Bachtler notes that with no jet bridges that would have provided access for bringing in utility components, “we had to figure out how we wanted to orient everything in the ground to facilitate operations.” Designers also faced the challenge of configuring an entire new airport campus, complete with new roadways.

The joint venture revised the original conceptual sketch that included two parking garages. “We figured out how to consolidate them into one and drop down one level below grade,” says Pankow’s Johnson—a plan that utilized the existing slope differential. “[The original plan] had two garages in order to create a corridor that offered a clear view of the Verdugo Hills, notes Kelley. But building two garages “was going to be very expensive,” he says. “The natural slope of the site actually helped—we could put a level below grade, the plaza could go on top, we could build up on the main garage and do away with the second one. Now you get a panoramic view, not just a corridor.”

“It’s about the glitz and glamour.”

—Brent Kelley, Corgan aviation sector leader, speaking about the icon design theme

The design of the 2,000-stall garage had to meet the city of Burbank’s stringent electric vehicle charging provisions. The result is 900 EV-capable parking stalls, notes Pankow’s Johnson. The airport engaged Burbank Water & Power to construct a new local substation to meet the additional electricity needs.

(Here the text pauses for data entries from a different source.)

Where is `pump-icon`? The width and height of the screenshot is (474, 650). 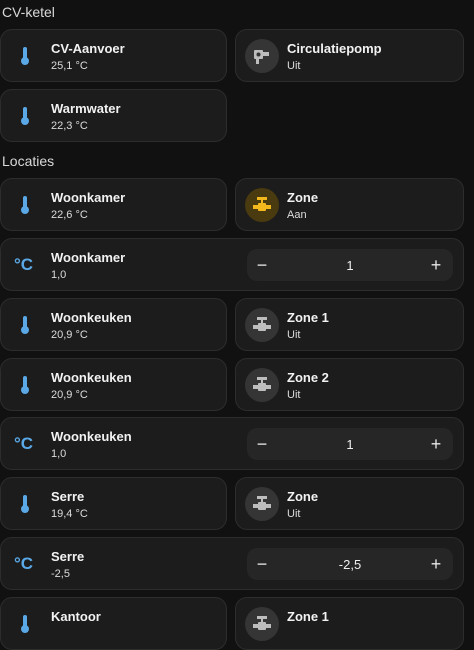
pump-icon is located at coordinates (262, 56).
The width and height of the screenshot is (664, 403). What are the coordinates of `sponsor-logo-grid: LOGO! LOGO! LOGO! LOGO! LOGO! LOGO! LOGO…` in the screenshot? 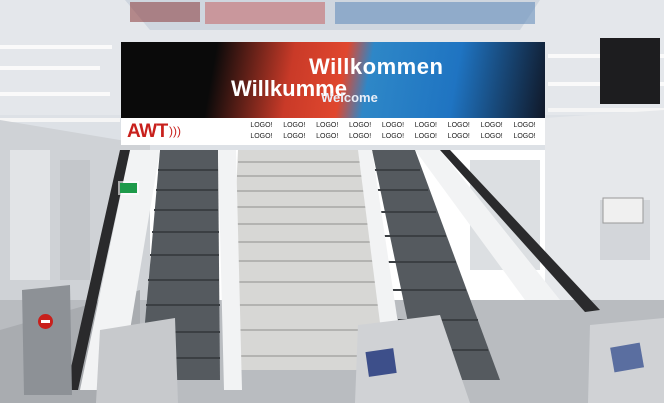 It's located at (393, 131).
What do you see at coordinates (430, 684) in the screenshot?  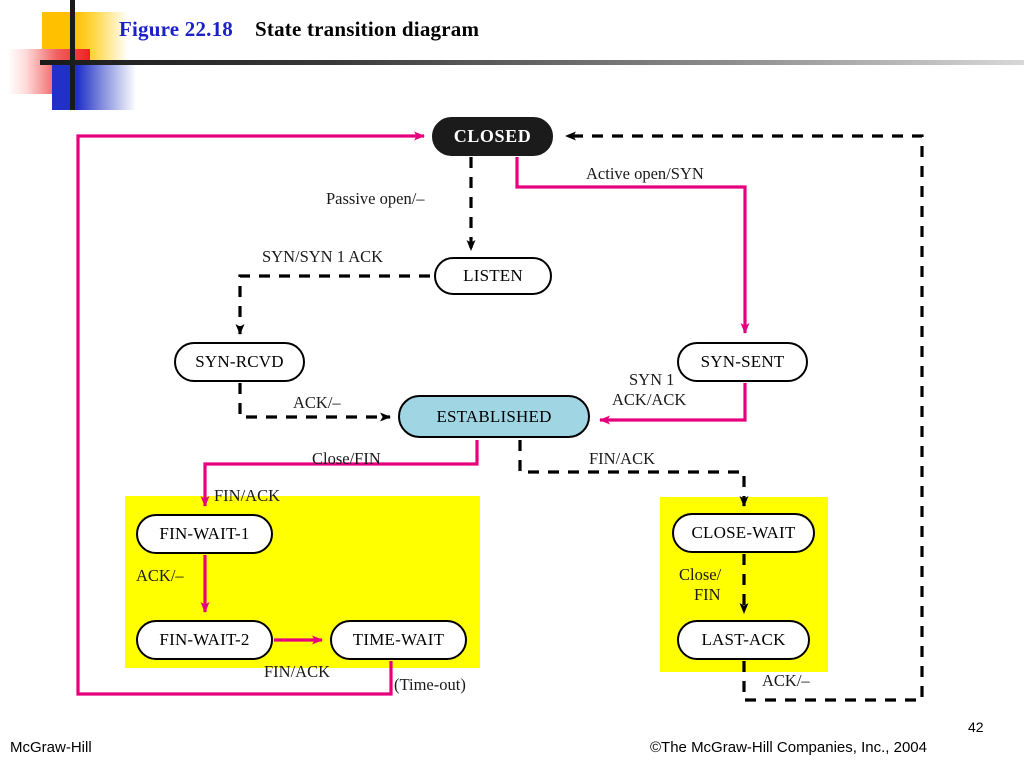 I see `edge-label-time-out: (Time-out)` at bounding box center [430, 684].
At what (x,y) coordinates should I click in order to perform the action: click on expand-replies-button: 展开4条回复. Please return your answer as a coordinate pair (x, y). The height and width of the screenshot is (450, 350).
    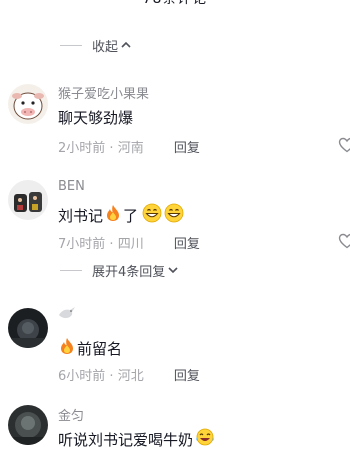
    Looking at the image, I should click on (119, 270).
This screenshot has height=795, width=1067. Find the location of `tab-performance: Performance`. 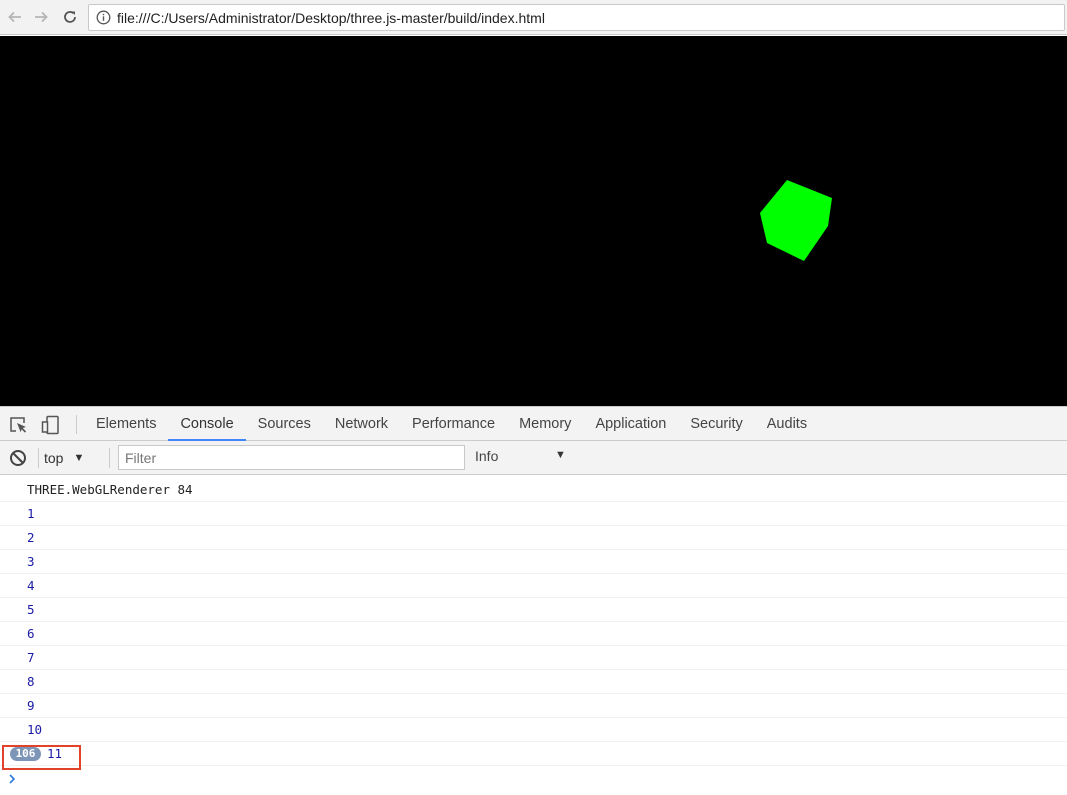

tab-performance: Performance is located at coordinates (454, 424).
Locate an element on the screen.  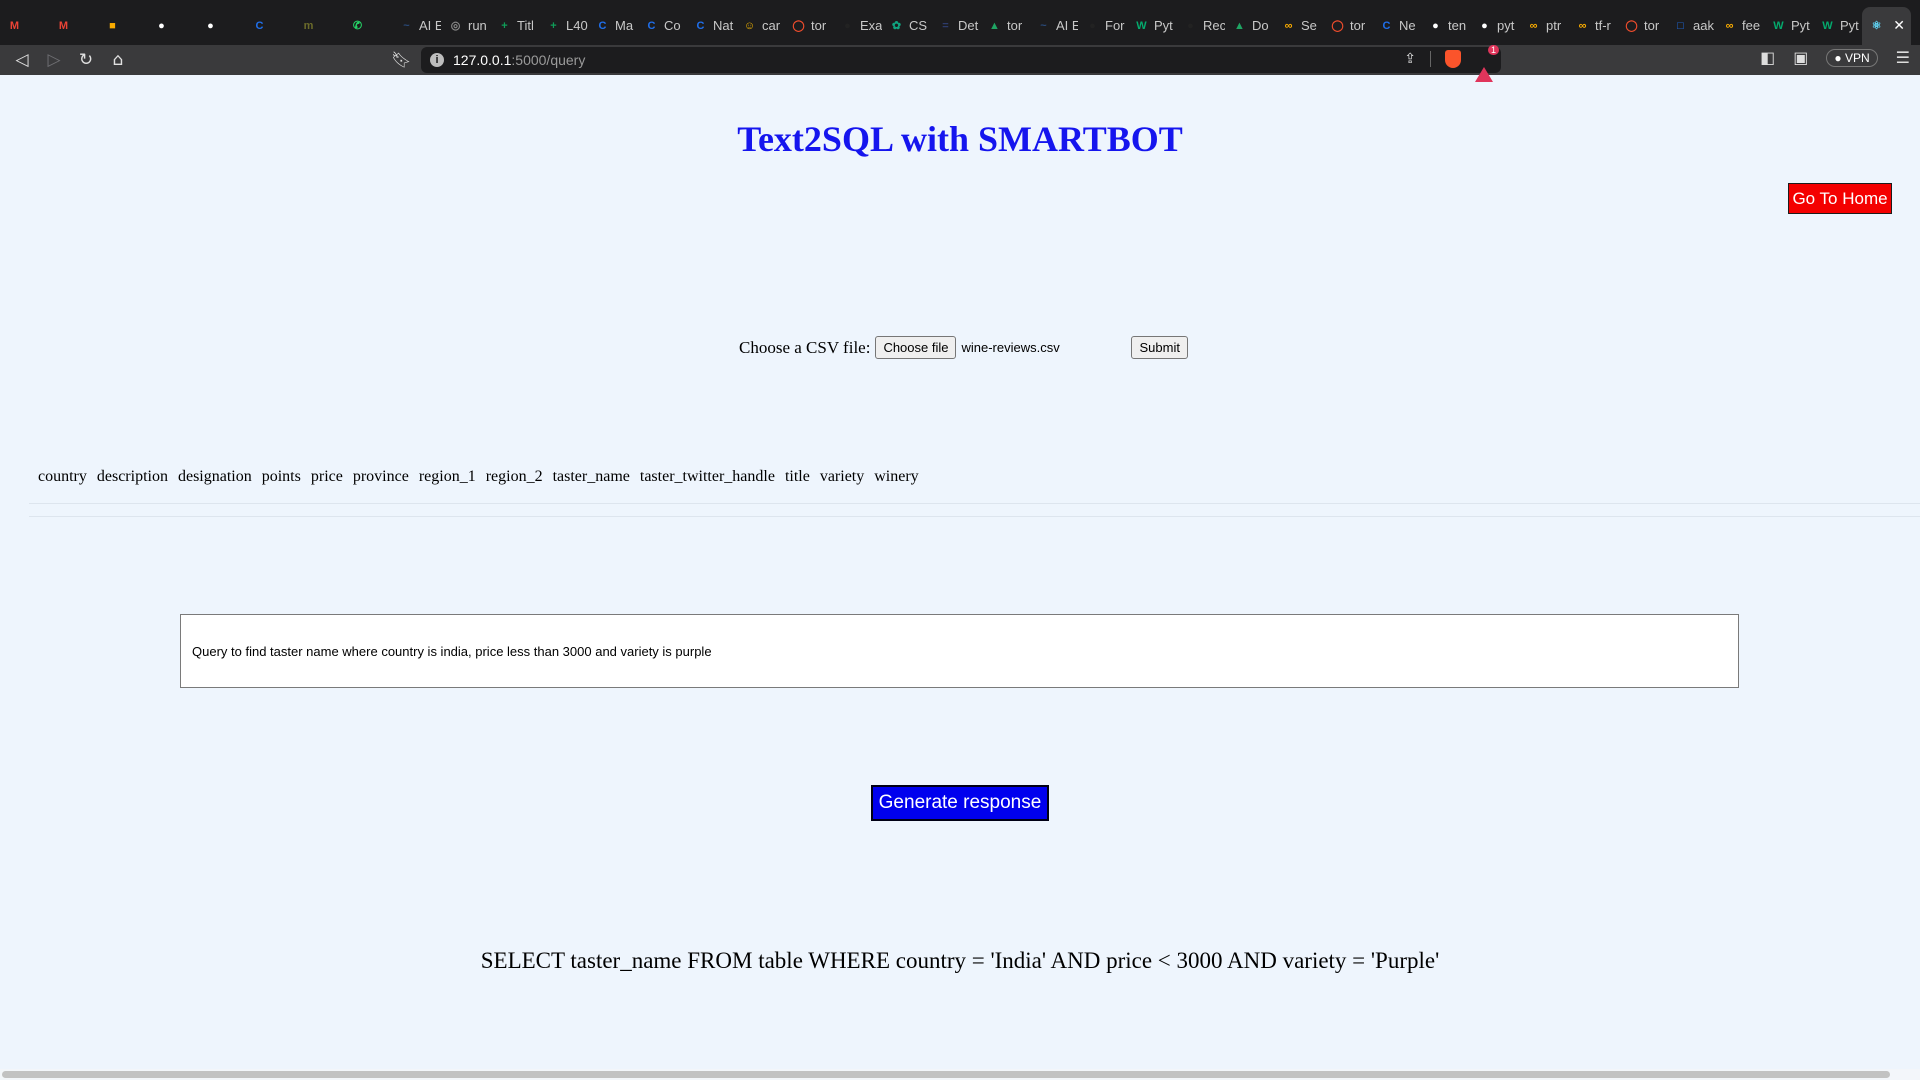
address-bar: i 127.0.0.1:5000/query ⇪ 1 is located at coordinates (961, 64).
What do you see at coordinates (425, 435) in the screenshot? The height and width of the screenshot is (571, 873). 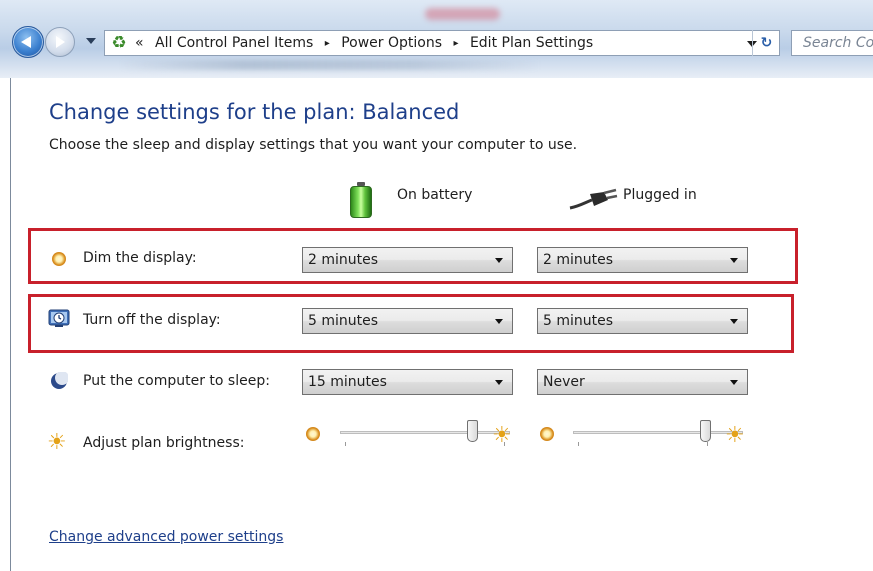 I see `brightness-battery-slider` at bounding box center [425, 435].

At peak, there will be some 850 daily workers on site. And when the new terminal opens, it will accommodate the airport’s upward trend in growth—it set a record in 2023 with 6 million annual passengers, and June 2024 reflected a 19% increase from June 2023.

Unlike the old terminal—actually two connected ones—the new one will have a single security checkpoint along with a new host of amenities. But officials are complying with the public demand that it retain the convenience and accessibility of its predecessor.

“It was a tremendous challenge to look at the [new] design and decide, ‘Are we making this actually better or worse?’” said deputy executive director Patrick Lammerding in an airport website video. “And I feel that we are making it significantly better.”